__TASK ITEM 1__. Extract the forum post on the Laplace distribution below in full, reproducing every line as it appears.

PAGE EXTRACT START

Funny, taking the derivative of the primitive function doesn't give to me the right answer.

And inital condition is that $\int f(x) dx = 1$
And:
$\int 0.5\lambda e^{(\lambda(x-a))}dx= 0.5exp^{(\lambda x-\lambda a)} -1$
$\int 0.5\lambda e^{(\lambda(a-x))}dx= -0.5exp^{(\lambda a-\lambda x)} -1$

7. Originally Posted by mr fantastic
$f(x) = \frac{\lambda}{2} \, e^{-\lambda (x - a)}$ if $x - a \geq 0 \Rightarrow x \geq a$.

$f(x) = \frac{\lambda}{2} \, e^{-\lambda (a - x)}$ if $x - a < 0 \Rightarrow x < a$.

Both cases have to be considered seperately when calculating F(x).

Read this: Laplace distribution - Wikipedia, the free encyclopedia
$x \geq a$:

$F(x) = \int_{-\infty}^{x} \frac{\lambda}{2} \, e^{-\lambda (t - a)} \, dt = 1 - \int_{x}^{+\infty} \frac{\lambda}{2} \, e^{-\lambda (t - a)} \, dt$

Substitute $u = t - a$:

$= 1 - \frac{\lambda}{2} \, \int_{x-a}^{+\infty} \, e^{-\lambda u} \, du = 1 - \frac{1}{2} \, \left[ e^{-\lambda u} \right]_{x-a}^{+\infty}$

$= 1 - \frac{1}{2} \, e^{-\lambda (x - a)}$.

PAGE EXTRACT END
AVAILABLE DATA START

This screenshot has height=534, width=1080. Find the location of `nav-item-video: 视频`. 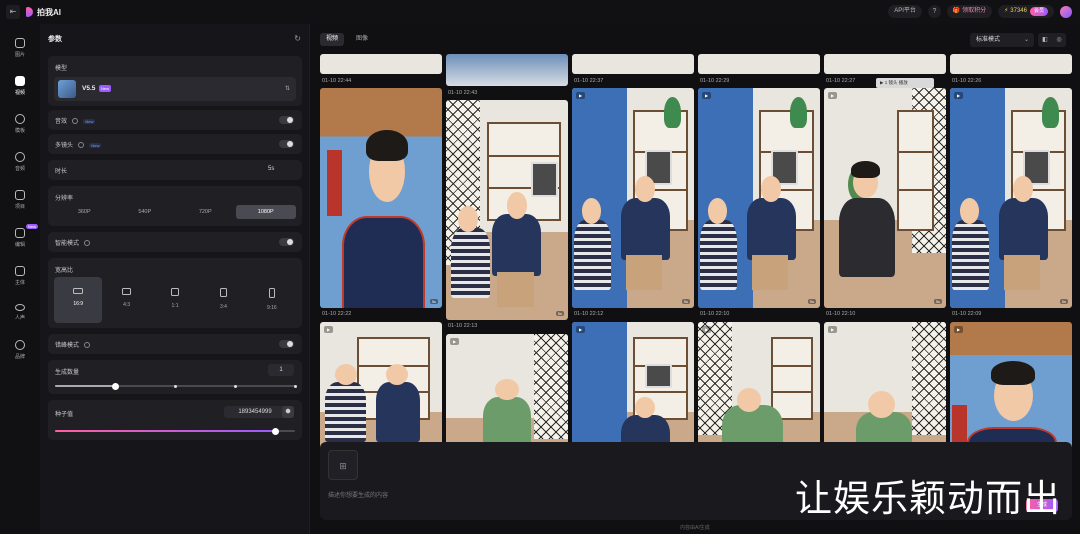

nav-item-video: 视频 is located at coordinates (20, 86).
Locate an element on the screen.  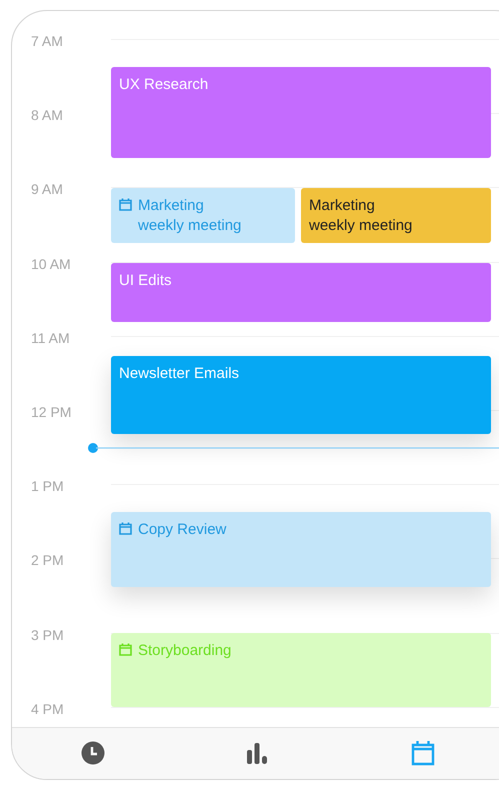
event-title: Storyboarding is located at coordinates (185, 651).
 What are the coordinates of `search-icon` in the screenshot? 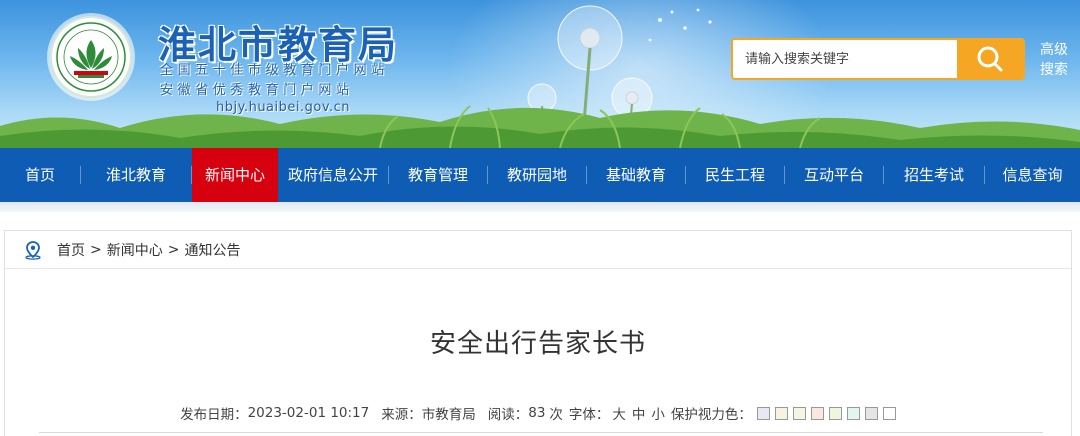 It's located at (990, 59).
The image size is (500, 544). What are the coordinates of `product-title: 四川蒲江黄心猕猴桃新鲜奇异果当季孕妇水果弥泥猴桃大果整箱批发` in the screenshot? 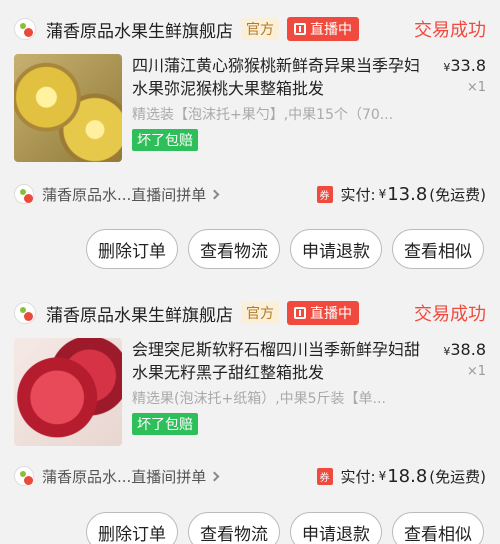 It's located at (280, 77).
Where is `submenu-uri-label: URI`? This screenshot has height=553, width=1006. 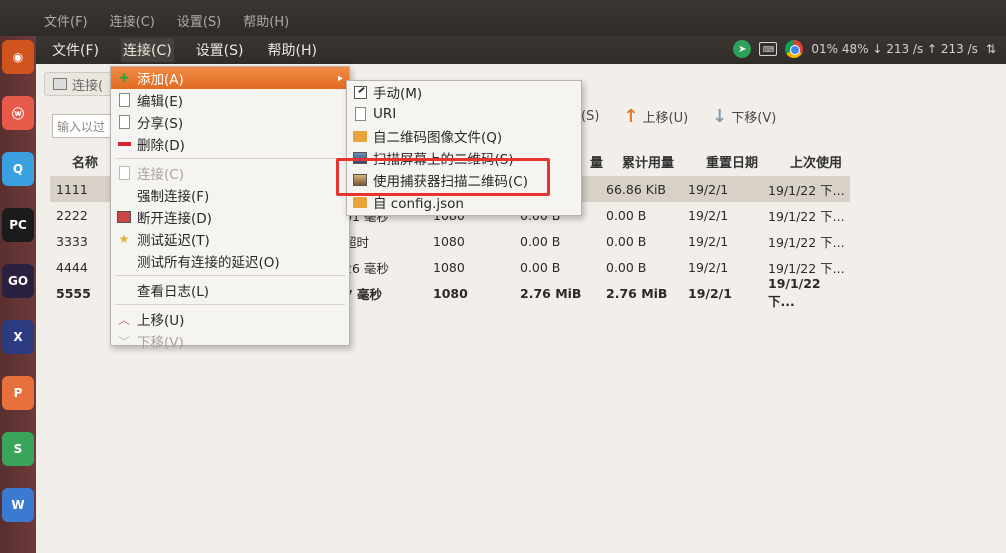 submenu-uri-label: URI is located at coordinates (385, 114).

AVAILABLE DATA END

__TASK ITEM 2__. Copy the rows from the very first one up to and including the line with "event-title: Storyboarding is", leaving out the pictures.

__EXERCISE SOLUTION 1__.
Funny, taking the derivative of the primitive function doesn't give to me the right answer.

And inital condition is that $\int f(x) dx = 1$
And:
$\int 0.5\lambda e^{(\lambda(x-a))}dx= 0.5exp^{(\lambda x-\lambda a)} -1$
$\int 0.5\lambda e^{(\lambda(a-x))}dx= -0.5exp^{(\lambda a-\lambda x)} -1$

7. Originally Posted by mr fantastic
$f(x) = \frac{\lambda}{2} \, e^{-\lambda (x - a)}$ if $x - a \geq 0 \Rightarrow x \geq a$.

$f(x) = \frac{\lambda}{2} \, e^{-\lambda (a - x)}$ if $x - a < 0 \Rightarrow x < a$.

Both cases have to be considered seperately when calculating F(x).

Read this: Laplace distribution - Wikipedia, the free encyclopedia
$x \geq a$:

$F(x) = \int_{-\infty}^{x} \frac{\lambda}{2} \, e^{-\lambda (t - a)} \, dt = 1 - \int_{x}^{+\infty} \frac{\lambda}{2} \, e^{-\lambda (t - a)} \, dt$

Substitute $u = t - a$:

$= 1 - \frac{\lambda}{2} \, \int_{x-a}^{+\infty} \, e^{-\lambda u} \, du = 1 - \frac{1}{2} \, \left[ e^{-\lambda u} \right]_{x-a}^{+\infty}$

$= 1 - \frac{1}{2} \, e^{-\lambda (x - a)}$.

__EXERCISE SOLUTION 2__.
This screenshot has height=534, width=1080. Find the location of `nav-item-video: 视频`. 

nav-item-video: 视频 is located at coordinates (20, 86).
Locate an element on the screen.  
event-title: Storyboarding is located at coordinates (185, 651).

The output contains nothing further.